• **What to do**
Repeat exactly each line of the data provided below.

*** Material for this task

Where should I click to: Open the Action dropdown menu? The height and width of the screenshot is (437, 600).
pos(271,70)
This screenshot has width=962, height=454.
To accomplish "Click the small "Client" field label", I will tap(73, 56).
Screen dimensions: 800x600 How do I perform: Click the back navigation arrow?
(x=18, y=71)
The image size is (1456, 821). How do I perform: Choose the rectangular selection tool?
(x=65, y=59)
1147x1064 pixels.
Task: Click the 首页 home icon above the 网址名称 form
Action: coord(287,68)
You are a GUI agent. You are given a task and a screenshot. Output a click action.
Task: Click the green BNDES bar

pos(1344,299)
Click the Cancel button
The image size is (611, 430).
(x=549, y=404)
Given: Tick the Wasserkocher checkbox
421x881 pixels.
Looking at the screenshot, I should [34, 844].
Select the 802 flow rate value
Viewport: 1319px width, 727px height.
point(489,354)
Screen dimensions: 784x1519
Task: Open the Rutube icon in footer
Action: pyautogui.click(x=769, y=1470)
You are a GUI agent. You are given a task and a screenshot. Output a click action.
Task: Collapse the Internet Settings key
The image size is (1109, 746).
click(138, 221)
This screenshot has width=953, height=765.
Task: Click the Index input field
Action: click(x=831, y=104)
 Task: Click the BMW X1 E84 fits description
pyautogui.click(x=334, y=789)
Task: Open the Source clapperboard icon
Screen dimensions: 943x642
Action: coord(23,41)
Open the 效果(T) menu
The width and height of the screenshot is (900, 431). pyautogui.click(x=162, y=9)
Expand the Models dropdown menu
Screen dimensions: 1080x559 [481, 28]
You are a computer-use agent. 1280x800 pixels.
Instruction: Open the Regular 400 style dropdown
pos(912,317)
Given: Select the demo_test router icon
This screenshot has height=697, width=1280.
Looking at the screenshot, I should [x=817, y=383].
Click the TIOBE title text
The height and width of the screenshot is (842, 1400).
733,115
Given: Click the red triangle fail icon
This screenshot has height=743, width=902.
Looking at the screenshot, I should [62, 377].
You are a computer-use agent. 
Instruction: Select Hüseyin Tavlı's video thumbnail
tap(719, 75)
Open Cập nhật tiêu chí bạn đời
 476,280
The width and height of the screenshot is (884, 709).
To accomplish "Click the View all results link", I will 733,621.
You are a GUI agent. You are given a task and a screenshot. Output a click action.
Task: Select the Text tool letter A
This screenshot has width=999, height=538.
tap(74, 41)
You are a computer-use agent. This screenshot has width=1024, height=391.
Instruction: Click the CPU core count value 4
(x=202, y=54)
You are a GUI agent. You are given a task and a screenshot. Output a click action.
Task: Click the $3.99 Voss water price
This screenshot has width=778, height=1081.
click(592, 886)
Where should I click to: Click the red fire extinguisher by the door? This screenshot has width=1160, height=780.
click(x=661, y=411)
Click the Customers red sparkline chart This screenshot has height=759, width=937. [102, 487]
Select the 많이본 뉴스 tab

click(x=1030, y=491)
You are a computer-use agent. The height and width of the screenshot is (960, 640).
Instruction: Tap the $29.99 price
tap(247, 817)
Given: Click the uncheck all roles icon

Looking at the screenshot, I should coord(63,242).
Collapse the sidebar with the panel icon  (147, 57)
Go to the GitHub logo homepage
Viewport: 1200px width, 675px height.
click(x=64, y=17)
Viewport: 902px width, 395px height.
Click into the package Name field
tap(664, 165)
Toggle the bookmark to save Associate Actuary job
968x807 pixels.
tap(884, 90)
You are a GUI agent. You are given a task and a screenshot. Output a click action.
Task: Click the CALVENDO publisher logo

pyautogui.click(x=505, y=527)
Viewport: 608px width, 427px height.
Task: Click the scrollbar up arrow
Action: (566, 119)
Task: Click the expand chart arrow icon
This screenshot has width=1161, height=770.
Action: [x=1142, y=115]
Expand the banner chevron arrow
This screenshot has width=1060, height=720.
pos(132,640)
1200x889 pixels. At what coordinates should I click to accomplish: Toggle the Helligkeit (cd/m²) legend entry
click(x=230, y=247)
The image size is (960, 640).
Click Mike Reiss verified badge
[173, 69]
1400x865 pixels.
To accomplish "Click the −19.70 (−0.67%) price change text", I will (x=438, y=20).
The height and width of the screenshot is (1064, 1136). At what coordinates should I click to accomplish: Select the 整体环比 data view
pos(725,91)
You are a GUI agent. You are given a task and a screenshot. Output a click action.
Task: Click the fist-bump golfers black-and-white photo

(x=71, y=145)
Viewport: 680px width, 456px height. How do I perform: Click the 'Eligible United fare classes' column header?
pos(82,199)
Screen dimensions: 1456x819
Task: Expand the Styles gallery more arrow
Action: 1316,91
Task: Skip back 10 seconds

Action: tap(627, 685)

******

• **Your solution**
Where should I click to: Open the Action dropdown menu? The height and width of the screenshot is (437, 600).
pos(271,70)
This screenshot has width=962, height=454.
To accomplish "Click the small "Client" field label", I will tap(73, 56).
Screen dimensions: 800x600 How do I perform: Click the back navigation arrow?
(x=18, y=71)
The image size is (1456, 821). How do I perform: Choose the rectangular selection tool?
(x=65, y=59)
1147x1064 pixels.
Task: Click the 首页 home icon above the 网址名称 form
Action: coord(287,68)
You are a GUI agent. You are given a task and a screenshot. Output a click action.
Task: Click the green BNDES bar

pos(1344,299)
Click the Cancel button
The image size is (611, 430).
(x=549, y=404)
Given: Tick the Wasserkocher checkbox
421x881 pixels.
Looking at the screenshot, I should [34, 844].
Select the 802 flow rate value
Viewport: 1319px width, 727px height.
point(489,354)
Screen dimensions: 784x1519
Task: Open the Rutube icon in footer
Action: pyautogui.click(x=769, y=1470)
You are a GUI agent. You are given a task and a screenshot. Output a click action.
Task: Collapse the Internet Settings key
The image size is (1109, 746).
click(138, 221)
This screenshot has width=953, height=765.
Task: Click the Index input field
Action: click(x=831, y=104)
 Task: Click the BMW X1 E84 fits description
pyautogui.click(x=334, y=789)
Task: Open the Source clapperboard icon
Screen dimensions: 943x642
Action: coord(23,41)
Open the 效果(T) menu
The width and height of the screenshot is (900, 431). pyautogui.click(x=162, y=9)
Expand the Models dropdown menu
Screen dimensions: 1080x559 [481, 28]
You are a computer-use agent. 1280x800 pixels.
Instruction: Open the Regular 400 style dropdown
pos(912,317)
Given: Select the demo_test router icon
This screenshot has height=697, width=1280.
Looking at the screenshot, I should [x=817, y=383].
Click the TIOBE title text
The height and width of the screenshot is (842, 1400).
733,115
Given: Click the red triangle fail icon
This screenshot has height=743, width=902.
Looking at the screenshot, I should [62, 377].
You are a computer-use agent. 
Instruction: Select Hüseyin Tavlı's video thumbnail
tap(719, 75)
Open Cập nhật tiêu chí bạn đời
 476,280
The width and height of the screenshot is (884, 709).
To accomplish "Click the View all results link", I will 733,621.
You are a GUI agent. You are given a task and a screenshot. Output a click action.
Task: Select the Text tool letter A
This screenshot has width=999, height=538.
tap(74, 41)
You are a computer-use agent. This screenshot has width=1024, height=391.
Instruction: Click the CPU core count value 4
(x=202, y=54)
You are a GUI agent. You are given a task and a screenshot. Output a click action.
Task: Click the $3.99 Voss water price
This screenshot has width=778, height=1081.
click(592, 886)
Where should I click to: Click the red fire extinguisher by the door? This screenshot has width=1160, height=780.
click(x=661, y=411)
Click the Customers red sparkline chart This screenshot has height=759, width=937. [102, 487]
Select the 많이본 뉴스 tab

click(x=1030, y=491)
You are a computer-use agent. The height and width of the screenshot is (960, 640).
Instruction: Tap the $29.99 price
tap(247, 817)
Given: Click the uncheck all roles icon

Looking at the screenshot, I should coord(63,242).
Collapse the sidebar with the panel icon  (147, 57)
Go to the GitHub logo homepage
Viewport: 1200px width, 675px height.
click(x=64, y=17)
Viewport: 902px width, 395px height.
Click into the package Name field
tap(664, 165)
Toggle the bookmark to save Associate Actuary job
968x807 pixels.
tap(884, 90)
You are a GUI agent. You are given a task and a screenshot. Output a click action.
Task: Click the CALVENDO publisher logo

pyautogui.click(x=505, y=527)
Viewport: 608px width, 427px height.
Task: Click the scrollbar up arrow
Action: (566, 119)
Task: Click the expand chart arrow icon
This screenshot has width=1161, height=770.
Action: [x=1142, y=115]
Expand the banner chevron arrow
This screenshot has width=1060, height=720.
pos(132,640)
1200x889 pixels. At what coordinates should I click to accomplish: Toggle the Helligkeit (cd/m²) legend entry
click(x=230, y=247)
The image size is (960, 640).
Click Mike Reiss verified badge
[173, 69]
1400x865 pixels.
To accomplish "Click the −19.70 (−0.67%) price change text", I will (x=438, y=20).
The height and width of the screenshot is (1064, 1136). At what coordinates should I click to accomplish: Select the 整体环比 data view
pos(725,91)
You are a GUI agent. You are given a task and a screenshot. Output a click action.
Task: Click the fist-bump golfers black-and-white photo

(x=71, y=145)
Viewport: 680px width, 456px height. How do I perform: Click the 'Eligible United fare classes' column header?
pos(82,199)
Screen dimensions: 1456x819
Task: Expand the Styles gallery more arrow
Action: 1316,91
Task: Skip back 10 seconds

Action: tap(627, 685)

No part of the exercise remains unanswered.